Следует также упомянуть, что под общим термином «меланин» кроется не один пигмент, а целая группа белков, способных придавать тканям различную окраску — от желтой и светло-коричневой до почти черной. Соответственно, кодируются они разными генами. Вернее, множественными аллелями (вариантами) гена, содержащего информацию о меланине. Хорошо известно, что в браках белых людей с представителями негроидной расы рождаются так называемые метисы. Цвет их кожи занимает промежуточное положение между белым и темно-коричневым опенком. Такое «цветовое смешение» является результатом взаимодействия двух разных аллелей в генотипе метиса. Какой результат следует ожидать от брака двух метисов, имея в виду цвет кожи их потомства, заранее сказать трудно.
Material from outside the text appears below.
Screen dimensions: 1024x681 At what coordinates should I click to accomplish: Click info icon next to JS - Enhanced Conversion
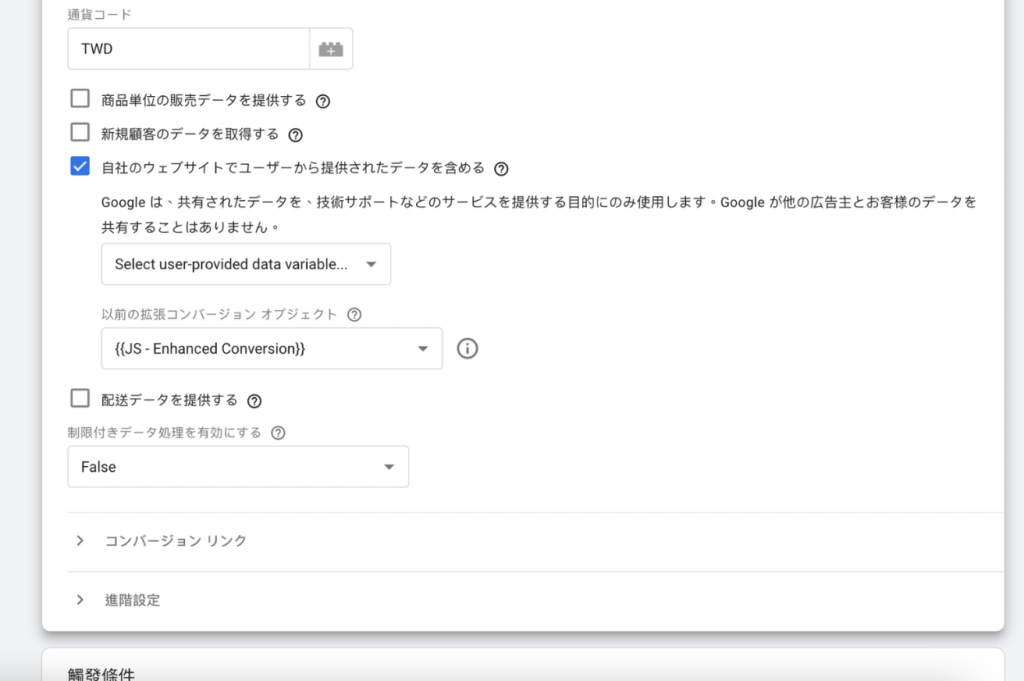(467, 349)
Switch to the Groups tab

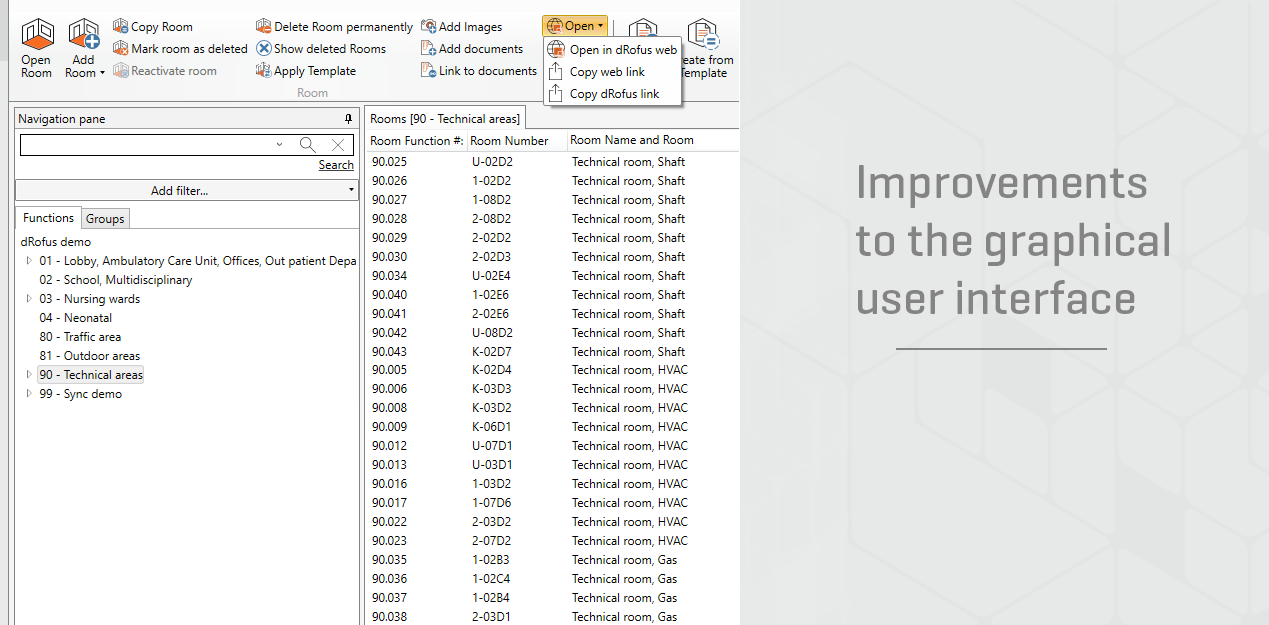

Здесь возможны самые разные варианты — от почти белой кожи до почти черной. Объяснить такую ситуацию несложно. Представьте себе, что у нас есть семь разных аллелей: A1, А2, А3… А7. Белый цвет кожи определяется двумя аллелями A1А1, а максимально темный — аллелями А7А7. Ребенок метис будет иметь генотип А1А7, и кожа его будет бронзовой (A1А7). Какое потомство может появиться на свет от брака метиса с аллелями А1А3 (слегка смуглый) с метиской, обладающей аллелями, скажем А1А6 (бронзовая)? Прикиньте на бумажке!